PM inaugurates renovated Sardar Patel museum

Our Bureau Updated - November 23, 2017 at 01:08 PM.

The upgraded and renovated Sardar Patel Memorial Museum was inaugurated here today at a function here whose chief guest was Prime Minsiter Manmohan Singh.

Gujarat Chief Minister Narendra Modi, Governor Kamla Beniwal, Union Ministers Praful Patel, Tushar Choudhary and Bharat Solanki, were also present during the occasion.

When Gujarat Chief Minister Narendra Modi said that Sardar Vallabhbhai Patel would have changed the face of post-Independence India had he been the first Prime Minister, Union Minister Dinsha Patel remarked: “Some people only talk; others only work. Sardar Patel belonged to the latter category and he united 562 princely states with the Union of India”.

Indirectly referring to a recent Modi claim that Pandit Jawaharlal Nehru did not attend Sardar Vallabhbhai Patel’s funeral in 1950, the Prime Minister recalled how the Sardar spoke very highly of Nehru as a respected friend and colleague, despite differences, and how Nehru, in a resolution passed soon after his deputy’s demise, enumerated the Iron Man’s contribution to modern India’s unity and integrity.

“Sardar Patel was a completely secular and broad-minded leader,” he remarked, adding, “I belong to a party, the Indian National Congress, to which Patel, too, belonged.”

When Modi recalled how Sardar Patel, as a councilor in the then Ahmedabad Municipality, had got a resolution unanimously passed for women’s reservation in 1919, Dinsha Patel corrected him that it happened in 1926.
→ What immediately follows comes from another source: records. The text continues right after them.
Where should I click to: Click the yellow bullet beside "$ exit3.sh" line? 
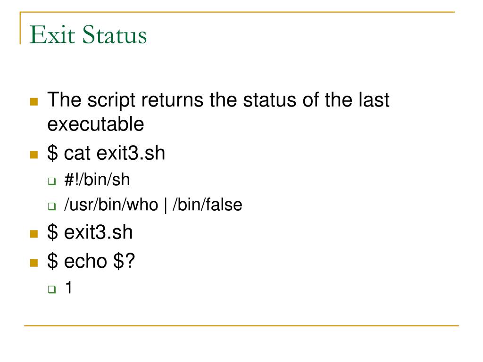(33, 234)
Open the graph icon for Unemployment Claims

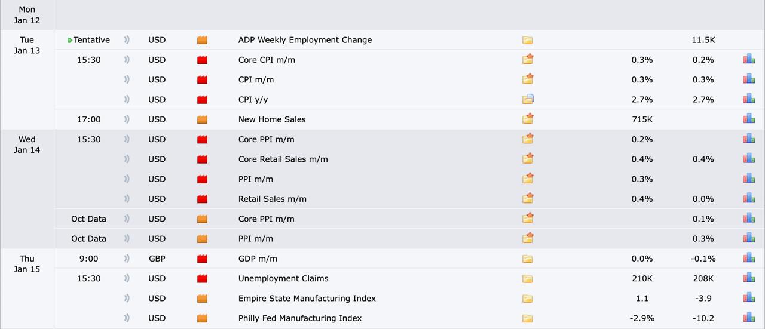click(749, 278)
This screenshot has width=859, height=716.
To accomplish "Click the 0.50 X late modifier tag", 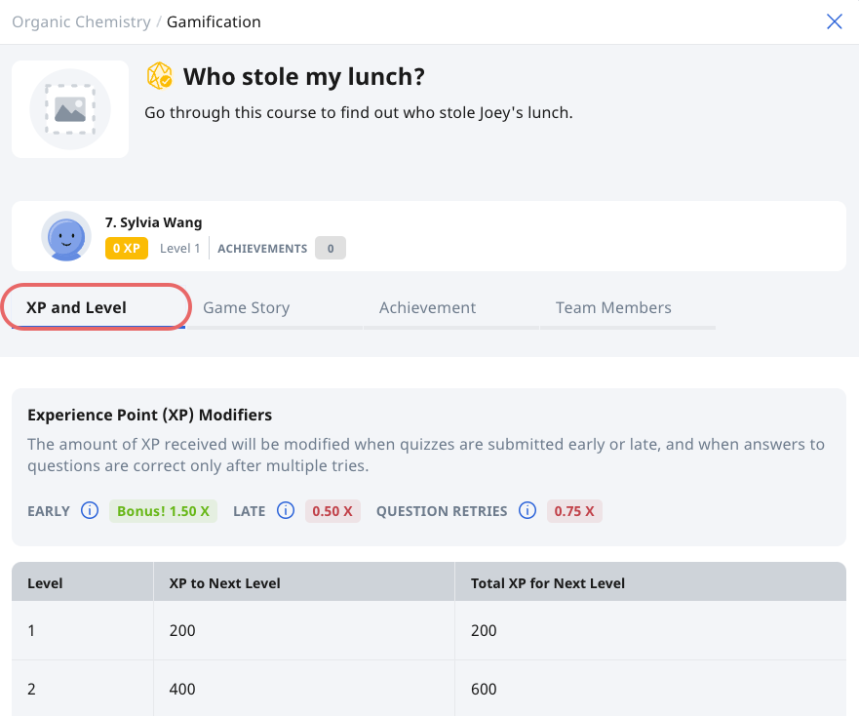I will (x=332, y=511).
A mainly Congress Party event, Modi was presented a bouquet not by any Congress leader but by Nirma Group Chairman Karsanbhai Patel, Vice-Chairman of the Sardar Patel Memorial Society, whose chairman is Dinsha Patel.

Earlier, Singh, who arrived here amid tight security on a brief visit, went to the Gandhi Ashram on the banks of Sabarmati River and also the Rajiv Gandhi Bhavan, the Gujarat Congress headquarters.

The erstwhile Motishahi Mahal, later a Raj Bhavan too after Gujarat was carved out of Bombay State in 1960, was acquired by the State Government in 1969 and turned into a Sardar Patel Memorial.

The memorial has been upgraded into a museum with the UPA Government chipping in with Rs 17 crore. The room where Nobel Laureate Rabindranath Tagore had once stayed for six months, has also been done up and Sardar Patel’s personal belongings, citations and other articles preserved at the new museum.